Exergue n° 29
« "Rites de passage" – c’est ainsi qu’on appelle dans le folklore les cérémonies qui se rattachent à la mort, à la naissance, au mariage, à la puberté. Dans la vie moderne, ces transitions sont devenues de moins en moins perceptibles et il est devenu de plus en plus rare d’en faire l’expérience vécue. Nous sommes devenus très pauvres en expériences de seuil. L’endormissement est peut-être la seule qui nous soit restée (mais avec le réveil aussi). Et, finalement, les fluctuations de la conversation et les variations sexuelles de l’amour oscillent aussi autour de certains seuils, comme les variations des figures du rêve. »
Walter Benjamin, Paris, capitale du XIXe siècle. Le livre des passages,
Paris, Cerf, 1989, p. 512-513.
Hélène Merlin-Kajman
30/03/2012
— Vraiment ! Vos transitions sont donc un « retour à » ? Nous voici encore dans la déploration ?
— Comment cela, encore ? Avons-nous l’habitude, ici, de faire vibrer la corde de la nostalgie, de pousser des cris de lamentation ?
— Je n’invente pas : des « transitions de moins en moins perceptibles », une expérience vécue « de plus en plus rare »... Difficile de ne pas reconnaître une opinion désormais courante : la disparition des rites de passage ferait stagner la jeunesse dans l’adolescence, bercerait les adultes dans l’illusion de leur immortalité, confondrait les sexes, même. Rétablissons-les pour endiguer de funestes déformations symboliques...
— Vous lisez mal. Benjamin ne transforme pas un constat en cri d’alarme. Il parle de « pauvreté ». Pas de nudité. La pauvreté en expériences de seuil n’est pas sans promesses. Elle libère l’espace du seuil lui-même : « Il faut distinguer soigneusement le seuil de la frontière », précise-t-il plus loin. « Le seuil <Schwelle> est une zone »...

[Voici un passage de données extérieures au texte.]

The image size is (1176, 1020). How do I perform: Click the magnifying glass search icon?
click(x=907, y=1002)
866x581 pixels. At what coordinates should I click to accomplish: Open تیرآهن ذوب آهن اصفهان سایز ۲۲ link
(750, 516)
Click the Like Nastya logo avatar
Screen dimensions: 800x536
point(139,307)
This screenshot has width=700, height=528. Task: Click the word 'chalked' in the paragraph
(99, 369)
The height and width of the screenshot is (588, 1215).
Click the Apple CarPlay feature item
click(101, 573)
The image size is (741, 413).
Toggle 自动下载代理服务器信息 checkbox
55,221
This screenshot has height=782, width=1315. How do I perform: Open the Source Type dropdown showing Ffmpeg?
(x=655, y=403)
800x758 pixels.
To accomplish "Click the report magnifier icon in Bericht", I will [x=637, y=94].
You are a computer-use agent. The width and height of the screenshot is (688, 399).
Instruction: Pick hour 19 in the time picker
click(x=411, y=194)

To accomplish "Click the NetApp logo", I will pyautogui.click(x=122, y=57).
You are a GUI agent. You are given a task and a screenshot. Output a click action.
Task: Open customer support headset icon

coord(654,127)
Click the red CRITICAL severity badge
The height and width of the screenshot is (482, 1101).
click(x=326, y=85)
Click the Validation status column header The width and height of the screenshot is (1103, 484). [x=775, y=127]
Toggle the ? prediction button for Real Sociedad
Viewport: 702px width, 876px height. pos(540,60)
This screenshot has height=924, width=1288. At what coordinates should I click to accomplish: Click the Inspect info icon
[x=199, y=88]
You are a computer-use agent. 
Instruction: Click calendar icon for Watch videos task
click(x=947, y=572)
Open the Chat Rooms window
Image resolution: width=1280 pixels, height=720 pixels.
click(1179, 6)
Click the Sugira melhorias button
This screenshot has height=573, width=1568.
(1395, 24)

— Encore une de vos pirouettes !
— Pourquoi pas ? Nous aimons Arlequin, et les scènes. Endormissements et réveils, conversations, amours, rêves : que vous faut-il de plus ? A nous de faire varier leurs figures, leurs promesses... Je vous le concède, cela ne résoudra pas tout, cela peut même paraître futile en un sens ! Mais cela peut nous aider à nous déprendre du voeu de tout catégoriser...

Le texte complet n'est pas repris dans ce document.